-- Opening Marker --
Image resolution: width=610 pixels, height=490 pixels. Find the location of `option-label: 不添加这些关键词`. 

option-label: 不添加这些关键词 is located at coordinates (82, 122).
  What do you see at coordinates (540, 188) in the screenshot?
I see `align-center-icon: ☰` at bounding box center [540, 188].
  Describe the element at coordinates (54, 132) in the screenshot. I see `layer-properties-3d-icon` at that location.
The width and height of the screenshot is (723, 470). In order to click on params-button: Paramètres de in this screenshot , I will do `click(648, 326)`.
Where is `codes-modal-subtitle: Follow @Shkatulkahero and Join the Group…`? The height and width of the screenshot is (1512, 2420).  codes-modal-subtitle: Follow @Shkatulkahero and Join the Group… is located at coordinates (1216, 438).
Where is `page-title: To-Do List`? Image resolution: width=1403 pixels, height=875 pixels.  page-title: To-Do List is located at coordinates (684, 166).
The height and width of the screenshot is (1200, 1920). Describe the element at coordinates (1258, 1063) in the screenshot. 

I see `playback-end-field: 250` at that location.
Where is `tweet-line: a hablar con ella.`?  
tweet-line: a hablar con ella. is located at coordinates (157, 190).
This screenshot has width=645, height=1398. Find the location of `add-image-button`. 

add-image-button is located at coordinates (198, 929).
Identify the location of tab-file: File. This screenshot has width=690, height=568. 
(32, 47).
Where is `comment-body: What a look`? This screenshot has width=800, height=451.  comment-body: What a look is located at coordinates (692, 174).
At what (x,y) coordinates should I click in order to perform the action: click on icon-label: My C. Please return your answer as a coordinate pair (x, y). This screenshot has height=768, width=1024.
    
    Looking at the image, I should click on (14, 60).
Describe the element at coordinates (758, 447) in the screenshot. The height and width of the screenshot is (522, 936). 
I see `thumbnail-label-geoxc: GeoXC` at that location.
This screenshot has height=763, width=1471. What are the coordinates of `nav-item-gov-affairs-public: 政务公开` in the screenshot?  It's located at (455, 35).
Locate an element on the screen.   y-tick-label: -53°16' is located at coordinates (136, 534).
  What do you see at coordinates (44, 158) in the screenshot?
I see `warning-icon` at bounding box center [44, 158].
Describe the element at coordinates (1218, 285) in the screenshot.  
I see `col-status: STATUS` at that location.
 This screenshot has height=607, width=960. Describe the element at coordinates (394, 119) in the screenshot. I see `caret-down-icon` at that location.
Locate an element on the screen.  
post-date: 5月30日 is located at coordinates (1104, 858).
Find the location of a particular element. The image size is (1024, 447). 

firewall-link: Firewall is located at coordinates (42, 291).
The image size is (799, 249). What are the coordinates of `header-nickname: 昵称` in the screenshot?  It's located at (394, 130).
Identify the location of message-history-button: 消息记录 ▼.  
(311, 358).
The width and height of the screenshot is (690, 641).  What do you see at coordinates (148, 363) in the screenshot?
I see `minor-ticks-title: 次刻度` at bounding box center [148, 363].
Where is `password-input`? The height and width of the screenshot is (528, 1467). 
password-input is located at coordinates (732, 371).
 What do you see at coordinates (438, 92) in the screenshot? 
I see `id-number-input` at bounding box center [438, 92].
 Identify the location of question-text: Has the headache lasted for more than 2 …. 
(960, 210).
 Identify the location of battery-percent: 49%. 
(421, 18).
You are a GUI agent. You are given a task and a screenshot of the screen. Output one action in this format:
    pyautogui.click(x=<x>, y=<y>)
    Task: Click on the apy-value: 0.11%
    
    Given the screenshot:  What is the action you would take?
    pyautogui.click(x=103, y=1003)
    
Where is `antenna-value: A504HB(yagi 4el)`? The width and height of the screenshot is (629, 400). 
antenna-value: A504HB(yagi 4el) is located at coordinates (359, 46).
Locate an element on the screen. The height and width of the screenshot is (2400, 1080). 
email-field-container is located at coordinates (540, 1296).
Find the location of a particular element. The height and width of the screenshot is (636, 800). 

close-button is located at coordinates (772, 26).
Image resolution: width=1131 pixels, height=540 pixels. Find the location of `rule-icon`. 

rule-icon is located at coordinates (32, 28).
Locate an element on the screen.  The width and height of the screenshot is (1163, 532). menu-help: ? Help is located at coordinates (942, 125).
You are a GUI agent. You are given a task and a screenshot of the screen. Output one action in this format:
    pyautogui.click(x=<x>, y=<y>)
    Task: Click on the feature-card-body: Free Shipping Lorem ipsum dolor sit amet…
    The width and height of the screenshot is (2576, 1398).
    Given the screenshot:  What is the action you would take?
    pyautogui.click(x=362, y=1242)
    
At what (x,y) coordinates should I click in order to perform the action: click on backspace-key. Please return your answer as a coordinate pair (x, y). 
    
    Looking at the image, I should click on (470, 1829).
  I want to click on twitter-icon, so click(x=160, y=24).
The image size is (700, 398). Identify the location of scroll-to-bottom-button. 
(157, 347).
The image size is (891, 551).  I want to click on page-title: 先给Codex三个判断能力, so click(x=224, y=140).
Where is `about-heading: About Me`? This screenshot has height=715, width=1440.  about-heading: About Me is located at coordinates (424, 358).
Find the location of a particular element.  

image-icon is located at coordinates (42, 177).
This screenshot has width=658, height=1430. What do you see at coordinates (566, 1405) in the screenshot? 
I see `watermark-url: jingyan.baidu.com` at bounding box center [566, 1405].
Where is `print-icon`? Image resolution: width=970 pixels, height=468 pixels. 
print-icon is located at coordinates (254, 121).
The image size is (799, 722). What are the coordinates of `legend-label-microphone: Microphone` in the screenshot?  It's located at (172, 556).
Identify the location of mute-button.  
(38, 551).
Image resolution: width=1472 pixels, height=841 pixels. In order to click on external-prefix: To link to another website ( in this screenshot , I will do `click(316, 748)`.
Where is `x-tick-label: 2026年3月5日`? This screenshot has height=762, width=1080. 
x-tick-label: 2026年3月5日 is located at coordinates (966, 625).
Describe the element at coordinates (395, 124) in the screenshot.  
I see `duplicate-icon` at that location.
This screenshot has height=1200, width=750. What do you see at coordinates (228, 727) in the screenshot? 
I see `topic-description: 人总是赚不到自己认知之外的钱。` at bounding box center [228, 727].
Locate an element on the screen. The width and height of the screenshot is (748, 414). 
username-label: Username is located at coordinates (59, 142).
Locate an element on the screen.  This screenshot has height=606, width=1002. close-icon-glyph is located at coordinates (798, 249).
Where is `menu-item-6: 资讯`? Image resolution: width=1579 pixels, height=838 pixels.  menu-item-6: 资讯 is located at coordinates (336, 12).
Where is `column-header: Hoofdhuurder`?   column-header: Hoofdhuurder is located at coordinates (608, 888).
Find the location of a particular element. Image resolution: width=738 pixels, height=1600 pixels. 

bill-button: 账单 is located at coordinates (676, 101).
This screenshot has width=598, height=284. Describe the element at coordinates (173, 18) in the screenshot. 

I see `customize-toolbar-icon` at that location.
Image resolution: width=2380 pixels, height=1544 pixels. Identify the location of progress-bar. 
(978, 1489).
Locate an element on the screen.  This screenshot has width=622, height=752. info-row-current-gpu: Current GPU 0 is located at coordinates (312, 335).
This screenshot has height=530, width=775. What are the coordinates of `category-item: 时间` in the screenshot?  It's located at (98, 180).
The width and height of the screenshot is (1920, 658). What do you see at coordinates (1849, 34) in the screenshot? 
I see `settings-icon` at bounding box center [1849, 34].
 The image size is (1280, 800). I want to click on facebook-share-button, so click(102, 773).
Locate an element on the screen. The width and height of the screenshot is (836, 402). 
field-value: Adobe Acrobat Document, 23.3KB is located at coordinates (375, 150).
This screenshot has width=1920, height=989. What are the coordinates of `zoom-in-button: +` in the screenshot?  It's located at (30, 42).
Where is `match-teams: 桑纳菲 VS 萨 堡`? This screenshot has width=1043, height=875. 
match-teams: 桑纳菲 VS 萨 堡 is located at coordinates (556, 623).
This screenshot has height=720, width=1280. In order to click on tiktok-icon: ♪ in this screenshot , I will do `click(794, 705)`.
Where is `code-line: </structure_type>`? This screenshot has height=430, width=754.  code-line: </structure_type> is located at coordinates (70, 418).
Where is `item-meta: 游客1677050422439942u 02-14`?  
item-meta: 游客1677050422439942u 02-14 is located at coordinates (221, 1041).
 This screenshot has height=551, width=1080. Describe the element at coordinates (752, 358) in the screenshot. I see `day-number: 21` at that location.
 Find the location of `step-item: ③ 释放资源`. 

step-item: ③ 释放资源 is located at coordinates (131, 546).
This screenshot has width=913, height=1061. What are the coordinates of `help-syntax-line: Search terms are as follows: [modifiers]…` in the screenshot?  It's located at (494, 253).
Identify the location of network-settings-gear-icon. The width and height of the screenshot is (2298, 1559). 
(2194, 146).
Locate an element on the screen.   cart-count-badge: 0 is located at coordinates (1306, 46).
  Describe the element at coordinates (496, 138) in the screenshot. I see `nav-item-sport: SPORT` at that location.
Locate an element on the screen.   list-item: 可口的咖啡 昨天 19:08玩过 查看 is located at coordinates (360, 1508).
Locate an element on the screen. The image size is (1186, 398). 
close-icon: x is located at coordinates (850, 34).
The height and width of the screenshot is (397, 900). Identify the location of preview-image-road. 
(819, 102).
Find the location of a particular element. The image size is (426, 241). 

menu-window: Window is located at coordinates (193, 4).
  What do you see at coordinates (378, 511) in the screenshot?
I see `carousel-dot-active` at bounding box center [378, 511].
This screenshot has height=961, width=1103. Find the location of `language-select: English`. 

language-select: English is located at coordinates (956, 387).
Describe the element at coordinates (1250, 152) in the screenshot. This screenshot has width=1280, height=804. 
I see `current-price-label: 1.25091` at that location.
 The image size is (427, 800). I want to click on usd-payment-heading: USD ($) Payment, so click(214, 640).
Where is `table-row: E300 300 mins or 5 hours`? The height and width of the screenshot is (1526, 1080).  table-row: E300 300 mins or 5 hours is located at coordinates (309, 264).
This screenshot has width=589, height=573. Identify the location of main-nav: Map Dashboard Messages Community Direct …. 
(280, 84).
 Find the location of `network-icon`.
-- Closing Marker --
▶ **ACTIVITY**: In the records, change every "screenshot" to "capture" from the line with "This screenshot has width=658, height=1430." to the line with "print-icon is located", and leave everything else the same. Give only those lines.

▶ **YOUR RESPONSE**:
This capture has width=658, height=1430. What do you see at coordinates (566, 1405) in the capture? 
I see `watermark-url: jingyan.baidu.com` at bounding box center [566, 1405].
Where is `print-icon`? Image resolution: width=970 pixels, height=468 pixels. 
print-icon is located at coordinates (254, 121).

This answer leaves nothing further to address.